Il fait valoir que :
- la décision de refus de séjour méconnaît le 7° de l'article L. 313-11 du code de l'entrée et du séjour des étrangers et du droit d'asile et l'article 8 de la convention européenne de sauvegarde des droits de l'homme et des libertés fondamentales ;
- elle méconnaît l'article L. 313-15 du code de l'entrée et du séjour des étrangers et du droit d'asile et est entachée d'erreur manifeste d'appréciation ;
- elle méconnaît l'article L. 313-14 du code de l'entrée et du séjour des étrangers et du droit d'asile et est entachée d'erreur manifeste d'appréciation ;
- la décision portant obligation de quitter le territoire français et la décision fixant le pays de destination doivent être annulées par voie de conséquence.
Par une décision du 29 janvier 2020, M. A... a été admis au bénéfice de l'aide juridictionnelle totale.

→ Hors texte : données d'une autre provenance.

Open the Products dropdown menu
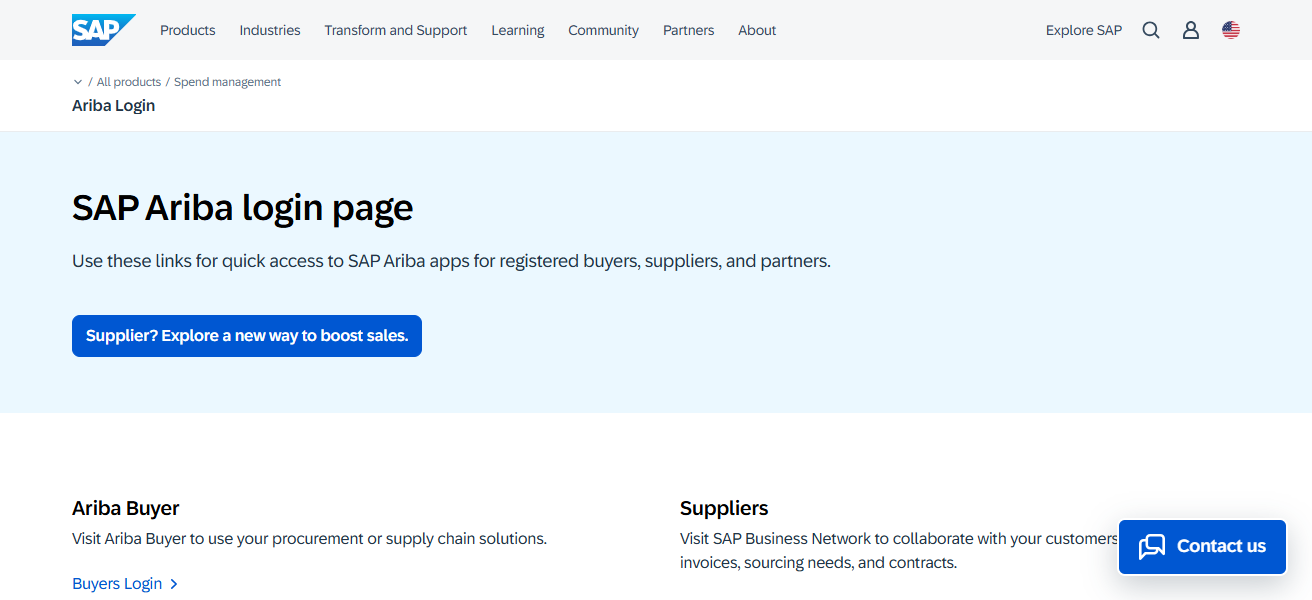 click(187, 30)
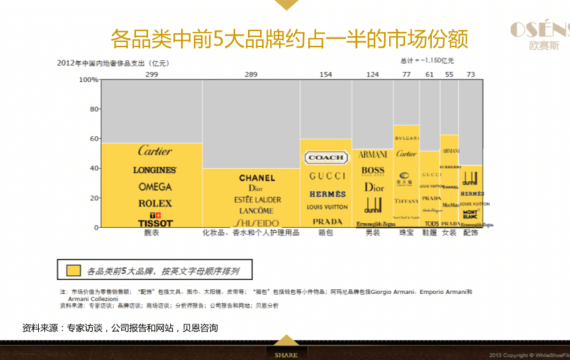Click the BOSS logo in menswear column
Screen dimensions: 570x360
pyautogui.click(x=373, y=171)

Vu les autres pièces du dossier.
Vu :
- la convention européenne de sauvegarde des droits de l'homme et des libertés fondamentales ;
- le code civil ;
- le code de l'entrée et du séjour des étrangers et du droit d'asile ;
- la loi n° 91-647 du 10 juillet 1991 ;
- le code de justice administrative.
Les parties ont été régulièrement averties du jour de l'audience.
Le président de la formation de jugement a dispensé le rapporteur public, sur sa proposition, de prononcer des conclusions à l'audience.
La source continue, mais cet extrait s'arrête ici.